In my conversations with various neurologists and ENTs, I have come to understand that there is a link between eye movement control and the inner ear. The vestibul-ocular reflex is a complex neurological network that controls balance and eye movement. People with peripheral vestibular lesions do get eye movement abnormalities.

— End quote

Hi Rob

Absolutely agree… the key word there however is movement. A peripheral vestibular lesion most often causes nystagmus, and even a deviation of the primary position of the eyes. These are clear eye movement (oculomotor) abnormalities that can be associated with peripheral lesions and have never been disputed.

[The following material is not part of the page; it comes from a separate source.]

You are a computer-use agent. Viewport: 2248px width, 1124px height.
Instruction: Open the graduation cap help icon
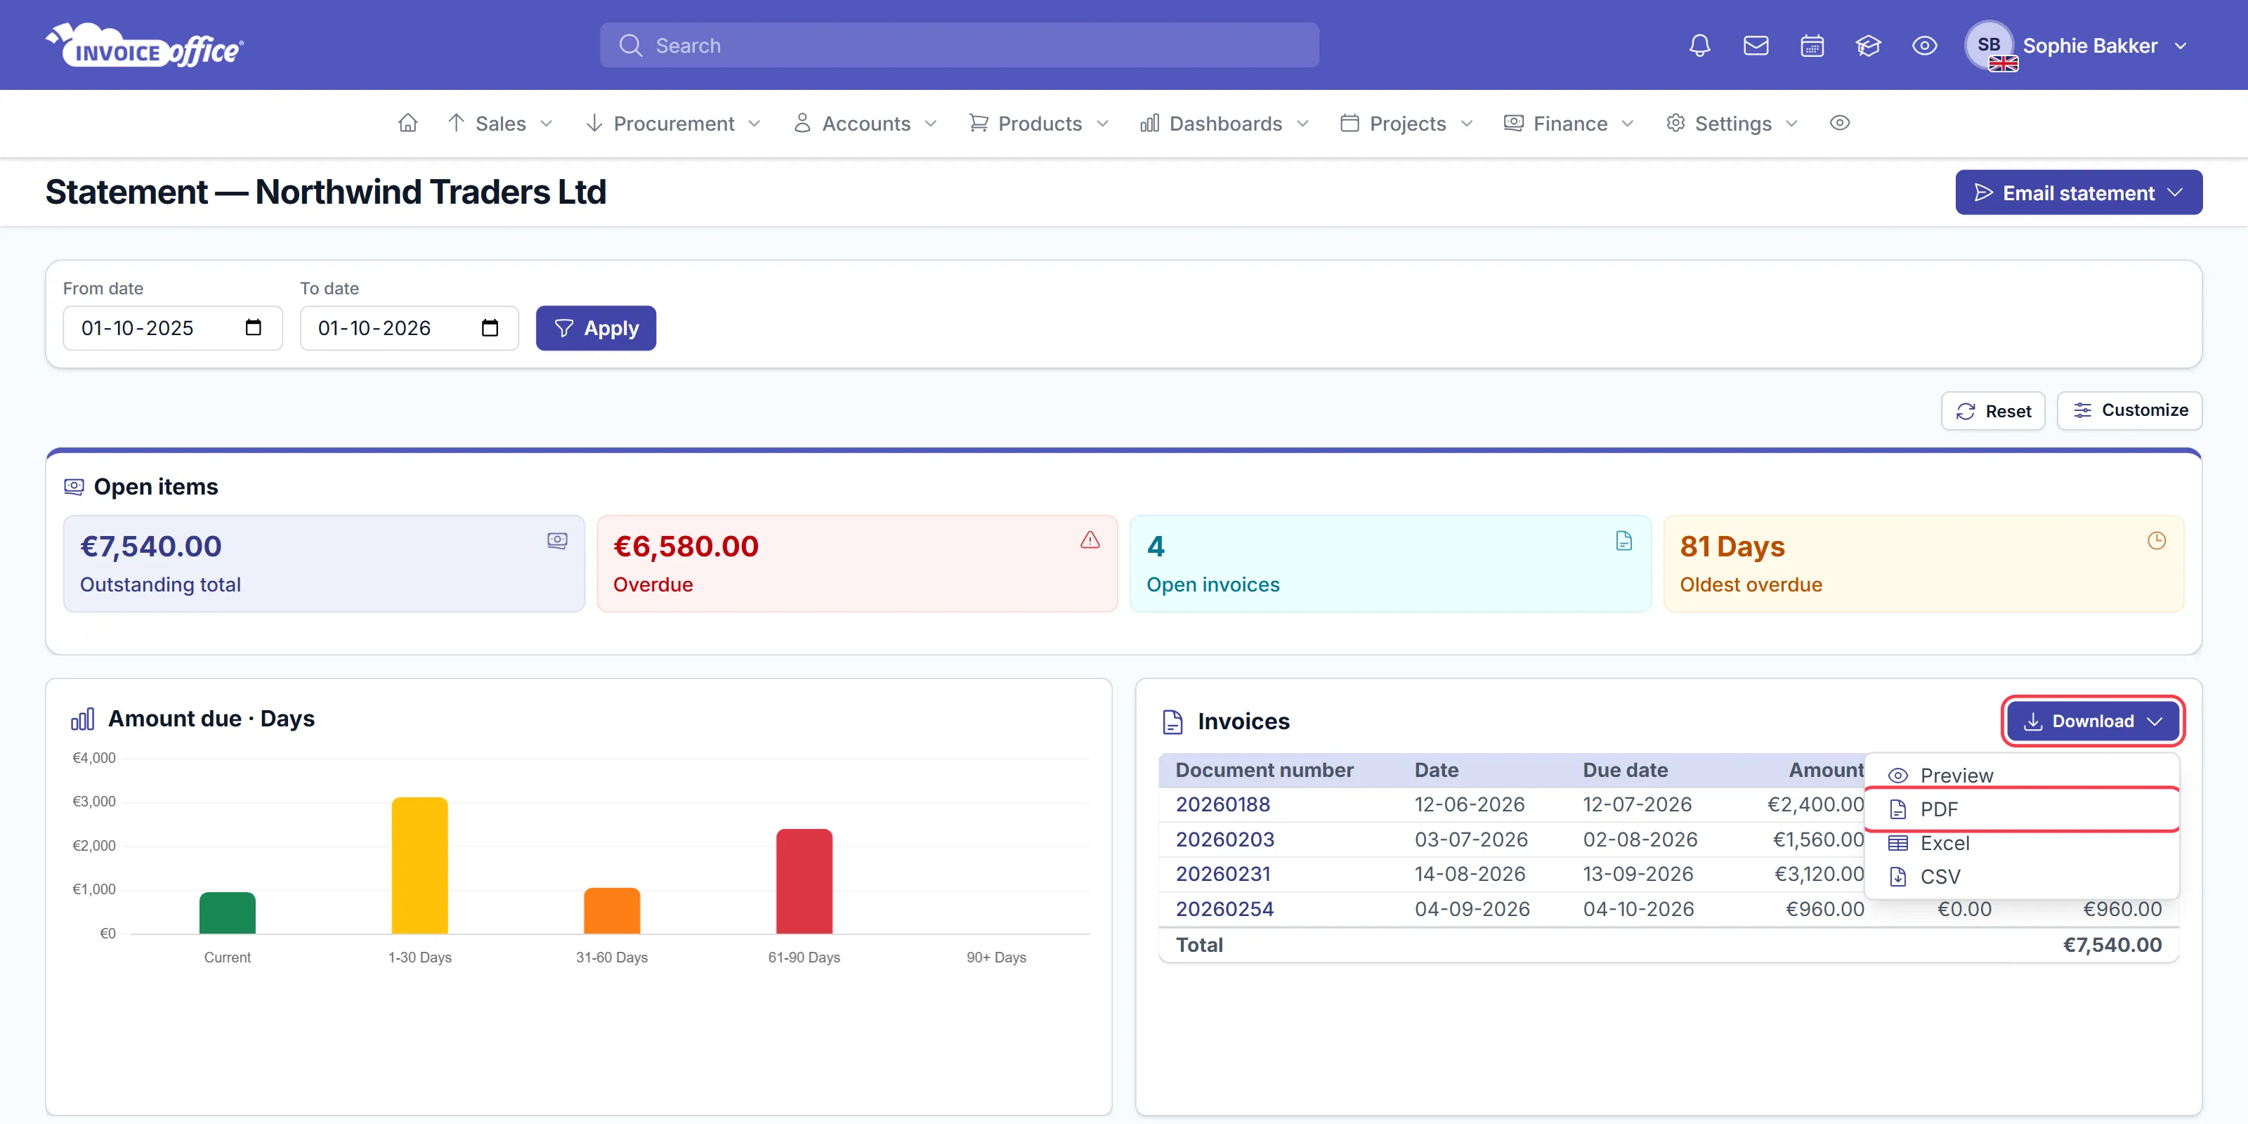coord(1868,45)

The contradiction is when people describe visual abnormalities which are unrelated to the oculomotor system such as pattern discrimination issues, blind spots, scotomas and other auras. I would like to hear a description of how a peripheral lesion can cause these issues? You have even described visual changes yourself in the first paragraph quoted above which are not eye movement abnormalities but rather visual processing abnormalities. I don’t believe I have found any claim in any of my reading that proposes why or postulates that peripheral lesions can cause visual processing changes. They are of course, commonly associated with migraine however.


Hi Adam,

yes those kinds of visual abnormalities can’t be explained by peripheral lesions, I don’t think. I am not sure what to make of the difference in colour perception in my case. I have, however, had contact with people at a major balance centre in Sydney who have told me that people who have a structural defect in the labyrinth somewhere, so that it is sensitive to sound and pressure, will see a “shimmer” around objects. As a medico, I have come to accept that our diagnostic distinctions are often very artificial and thing are often much more unclear than they might seem. Is it possible that there could be a migrainous component and a peripheral component both simultaneously causing problems in some cases. A neurologist I spoke to told me he thought that inner ear disturbances might trigger migraine activity. I have also read that migraine events could potentially lead to vestibular injuries due to vasoconstriction. So I think its probably a very messy mixed bag of interrelated factors. The aim of the game of course is to find agents that work. If a migraine prophylactic works, that is fantastic. But in some cases, like my own, they don’t. And if there is a suggestion of a peripheral lesion, maybe some treatment focussed on that could help. Or maybe both treatment for migraine and of the peripheral lesion would be helpful in cases like mine. I think the answer is: your guess is as good as mine and as good as that of many of my experienced medical colleagues.


How many migraine treatments have you tried?

It took me 15 different drugs to find the one that works for me - that being Neurontin.